>> START Provided information

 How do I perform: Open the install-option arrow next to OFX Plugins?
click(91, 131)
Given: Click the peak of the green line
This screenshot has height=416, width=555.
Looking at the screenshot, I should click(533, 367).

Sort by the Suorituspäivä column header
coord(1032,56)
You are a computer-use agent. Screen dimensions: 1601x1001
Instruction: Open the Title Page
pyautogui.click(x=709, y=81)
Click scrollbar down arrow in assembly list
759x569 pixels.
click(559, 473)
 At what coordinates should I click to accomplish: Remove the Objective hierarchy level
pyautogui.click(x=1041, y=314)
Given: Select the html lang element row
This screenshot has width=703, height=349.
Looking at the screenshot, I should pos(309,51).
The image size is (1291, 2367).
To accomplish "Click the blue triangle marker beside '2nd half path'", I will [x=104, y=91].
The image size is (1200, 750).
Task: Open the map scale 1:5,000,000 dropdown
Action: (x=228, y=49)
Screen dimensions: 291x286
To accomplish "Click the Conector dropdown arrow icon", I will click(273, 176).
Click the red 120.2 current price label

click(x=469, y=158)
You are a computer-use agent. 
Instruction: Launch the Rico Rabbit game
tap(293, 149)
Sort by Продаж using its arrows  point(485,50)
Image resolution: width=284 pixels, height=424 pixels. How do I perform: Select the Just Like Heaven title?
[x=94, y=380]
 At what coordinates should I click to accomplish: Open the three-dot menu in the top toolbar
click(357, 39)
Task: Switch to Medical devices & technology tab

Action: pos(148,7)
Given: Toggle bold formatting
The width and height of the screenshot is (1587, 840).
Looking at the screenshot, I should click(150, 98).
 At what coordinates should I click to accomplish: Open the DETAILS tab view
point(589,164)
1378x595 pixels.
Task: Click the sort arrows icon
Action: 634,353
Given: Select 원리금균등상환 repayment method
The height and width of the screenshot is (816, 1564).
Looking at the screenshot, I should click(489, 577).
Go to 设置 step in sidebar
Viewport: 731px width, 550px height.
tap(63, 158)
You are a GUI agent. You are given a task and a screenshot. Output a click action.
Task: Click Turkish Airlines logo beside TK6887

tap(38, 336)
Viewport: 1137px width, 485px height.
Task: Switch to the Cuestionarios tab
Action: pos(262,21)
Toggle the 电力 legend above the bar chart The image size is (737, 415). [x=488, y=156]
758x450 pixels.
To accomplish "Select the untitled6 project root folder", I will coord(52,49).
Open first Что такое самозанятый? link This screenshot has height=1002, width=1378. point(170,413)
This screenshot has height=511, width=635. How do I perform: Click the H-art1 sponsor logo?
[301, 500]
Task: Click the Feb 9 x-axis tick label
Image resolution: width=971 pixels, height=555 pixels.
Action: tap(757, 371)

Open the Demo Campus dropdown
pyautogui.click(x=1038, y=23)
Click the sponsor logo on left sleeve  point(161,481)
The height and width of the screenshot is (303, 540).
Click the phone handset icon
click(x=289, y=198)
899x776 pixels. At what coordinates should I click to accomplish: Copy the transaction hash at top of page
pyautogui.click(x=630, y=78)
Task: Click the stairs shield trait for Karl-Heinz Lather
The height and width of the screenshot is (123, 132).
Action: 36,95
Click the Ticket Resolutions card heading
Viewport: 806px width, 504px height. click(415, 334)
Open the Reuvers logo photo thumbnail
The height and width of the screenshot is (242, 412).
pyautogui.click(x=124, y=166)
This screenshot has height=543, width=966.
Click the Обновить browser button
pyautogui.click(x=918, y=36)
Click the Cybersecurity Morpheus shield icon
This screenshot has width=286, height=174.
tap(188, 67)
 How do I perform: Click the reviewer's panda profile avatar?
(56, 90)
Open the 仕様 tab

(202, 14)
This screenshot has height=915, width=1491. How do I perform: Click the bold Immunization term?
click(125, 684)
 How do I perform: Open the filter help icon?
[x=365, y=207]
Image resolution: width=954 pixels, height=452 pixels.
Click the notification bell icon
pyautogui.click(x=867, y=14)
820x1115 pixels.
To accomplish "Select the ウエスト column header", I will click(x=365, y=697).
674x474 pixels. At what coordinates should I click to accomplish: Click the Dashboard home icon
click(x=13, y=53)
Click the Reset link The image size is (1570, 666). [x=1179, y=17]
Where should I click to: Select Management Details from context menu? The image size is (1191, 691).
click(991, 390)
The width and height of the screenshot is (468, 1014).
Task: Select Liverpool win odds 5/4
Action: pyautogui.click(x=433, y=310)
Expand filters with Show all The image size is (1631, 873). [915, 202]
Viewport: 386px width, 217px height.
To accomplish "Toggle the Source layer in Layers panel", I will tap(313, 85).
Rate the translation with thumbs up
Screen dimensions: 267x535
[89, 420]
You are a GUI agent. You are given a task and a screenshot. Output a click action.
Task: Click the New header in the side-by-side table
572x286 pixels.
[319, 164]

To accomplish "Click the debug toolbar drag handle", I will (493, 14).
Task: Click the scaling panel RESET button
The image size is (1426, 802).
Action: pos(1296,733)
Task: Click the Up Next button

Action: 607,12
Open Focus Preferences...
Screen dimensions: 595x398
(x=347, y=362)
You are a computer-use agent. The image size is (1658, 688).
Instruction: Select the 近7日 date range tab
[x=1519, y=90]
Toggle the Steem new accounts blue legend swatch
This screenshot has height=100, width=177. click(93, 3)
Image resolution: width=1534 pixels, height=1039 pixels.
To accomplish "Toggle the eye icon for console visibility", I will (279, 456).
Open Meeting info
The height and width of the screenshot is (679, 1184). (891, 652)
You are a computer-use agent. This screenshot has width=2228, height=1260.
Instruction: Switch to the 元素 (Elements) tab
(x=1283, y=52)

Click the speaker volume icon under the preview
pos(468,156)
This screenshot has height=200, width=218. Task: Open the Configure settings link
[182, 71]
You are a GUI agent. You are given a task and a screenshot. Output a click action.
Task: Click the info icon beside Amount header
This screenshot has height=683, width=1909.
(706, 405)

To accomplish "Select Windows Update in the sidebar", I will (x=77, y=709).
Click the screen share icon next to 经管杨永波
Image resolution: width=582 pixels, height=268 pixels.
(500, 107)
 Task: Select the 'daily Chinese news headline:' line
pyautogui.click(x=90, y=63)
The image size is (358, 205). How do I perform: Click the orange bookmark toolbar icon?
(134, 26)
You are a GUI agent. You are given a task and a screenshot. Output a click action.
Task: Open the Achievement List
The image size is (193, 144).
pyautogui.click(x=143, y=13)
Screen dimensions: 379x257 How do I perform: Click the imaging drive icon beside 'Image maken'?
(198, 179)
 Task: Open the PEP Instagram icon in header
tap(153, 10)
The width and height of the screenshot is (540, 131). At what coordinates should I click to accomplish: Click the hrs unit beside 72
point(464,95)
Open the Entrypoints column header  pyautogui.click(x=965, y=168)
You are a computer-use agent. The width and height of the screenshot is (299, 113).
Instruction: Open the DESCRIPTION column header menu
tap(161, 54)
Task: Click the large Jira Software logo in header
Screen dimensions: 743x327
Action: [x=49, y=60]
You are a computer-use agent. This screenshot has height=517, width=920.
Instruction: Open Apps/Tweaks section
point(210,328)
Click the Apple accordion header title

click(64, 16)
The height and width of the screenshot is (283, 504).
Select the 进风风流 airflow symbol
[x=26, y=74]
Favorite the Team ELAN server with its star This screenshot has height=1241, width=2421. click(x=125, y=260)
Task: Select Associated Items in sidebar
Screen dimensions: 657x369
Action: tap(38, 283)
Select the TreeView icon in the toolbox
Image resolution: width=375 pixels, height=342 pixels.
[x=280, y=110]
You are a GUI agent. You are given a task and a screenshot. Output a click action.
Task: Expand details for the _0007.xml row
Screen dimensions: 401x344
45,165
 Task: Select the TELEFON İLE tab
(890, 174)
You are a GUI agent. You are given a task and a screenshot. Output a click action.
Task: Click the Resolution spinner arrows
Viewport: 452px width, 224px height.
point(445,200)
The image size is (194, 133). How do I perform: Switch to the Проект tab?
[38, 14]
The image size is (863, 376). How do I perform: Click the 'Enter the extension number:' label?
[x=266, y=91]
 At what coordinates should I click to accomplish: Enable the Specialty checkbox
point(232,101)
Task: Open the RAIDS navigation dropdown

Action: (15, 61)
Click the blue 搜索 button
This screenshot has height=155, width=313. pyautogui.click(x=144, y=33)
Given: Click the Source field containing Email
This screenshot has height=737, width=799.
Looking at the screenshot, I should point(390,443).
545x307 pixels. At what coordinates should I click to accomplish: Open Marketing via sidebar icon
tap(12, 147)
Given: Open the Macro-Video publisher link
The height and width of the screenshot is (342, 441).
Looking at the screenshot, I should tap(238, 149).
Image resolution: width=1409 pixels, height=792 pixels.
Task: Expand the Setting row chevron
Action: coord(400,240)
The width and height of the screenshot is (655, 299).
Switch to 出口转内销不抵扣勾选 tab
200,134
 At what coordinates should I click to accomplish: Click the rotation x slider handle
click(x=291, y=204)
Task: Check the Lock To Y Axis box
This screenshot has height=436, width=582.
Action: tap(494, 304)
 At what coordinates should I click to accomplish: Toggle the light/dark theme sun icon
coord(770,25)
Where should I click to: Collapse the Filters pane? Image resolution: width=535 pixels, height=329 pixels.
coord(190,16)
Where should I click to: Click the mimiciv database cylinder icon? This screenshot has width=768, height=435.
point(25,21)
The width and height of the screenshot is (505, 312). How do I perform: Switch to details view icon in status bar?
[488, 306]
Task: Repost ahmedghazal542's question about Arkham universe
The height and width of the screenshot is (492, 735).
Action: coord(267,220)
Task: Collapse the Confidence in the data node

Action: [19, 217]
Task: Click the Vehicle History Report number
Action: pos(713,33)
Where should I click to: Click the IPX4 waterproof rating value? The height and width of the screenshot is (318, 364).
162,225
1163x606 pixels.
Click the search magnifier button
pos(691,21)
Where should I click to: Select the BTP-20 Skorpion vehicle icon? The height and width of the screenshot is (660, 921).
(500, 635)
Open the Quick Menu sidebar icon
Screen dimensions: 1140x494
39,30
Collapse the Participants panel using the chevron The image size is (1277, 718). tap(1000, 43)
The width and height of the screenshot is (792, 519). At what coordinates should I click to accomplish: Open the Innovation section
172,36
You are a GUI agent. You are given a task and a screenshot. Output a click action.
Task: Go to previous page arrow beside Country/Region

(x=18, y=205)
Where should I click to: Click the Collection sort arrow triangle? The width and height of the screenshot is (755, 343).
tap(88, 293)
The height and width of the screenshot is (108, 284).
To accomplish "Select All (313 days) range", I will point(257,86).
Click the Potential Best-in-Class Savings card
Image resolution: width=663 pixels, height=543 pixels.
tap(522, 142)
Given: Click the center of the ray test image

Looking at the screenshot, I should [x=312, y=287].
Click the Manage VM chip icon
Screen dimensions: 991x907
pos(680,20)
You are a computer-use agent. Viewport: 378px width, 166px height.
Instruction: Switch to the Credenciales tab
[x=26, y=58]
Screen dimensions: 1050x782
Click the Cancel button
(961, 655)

>> END Provided information

_Requirements:_
Swap "cylinder" for "disk" in the part of the entries that opens with the line containing "At what coordinates should I click to accomplish: Toggle" and closes with the line containing "point(25,21)", leaving everything else unchanged. Return only those lines.

_Written answer:_
 At what coordinates should I click to accomplish: Toggle the light/dark theme sun icon
coord(770,25)
Where should I click to: Collapse the Filters pane? Image resolution: width=535 pixels, height=329 pixels.
coord(190,16)
Where should I click to: Click the mimiciv database disk icon? This screenshot has width=768, height=435.
point(25,21)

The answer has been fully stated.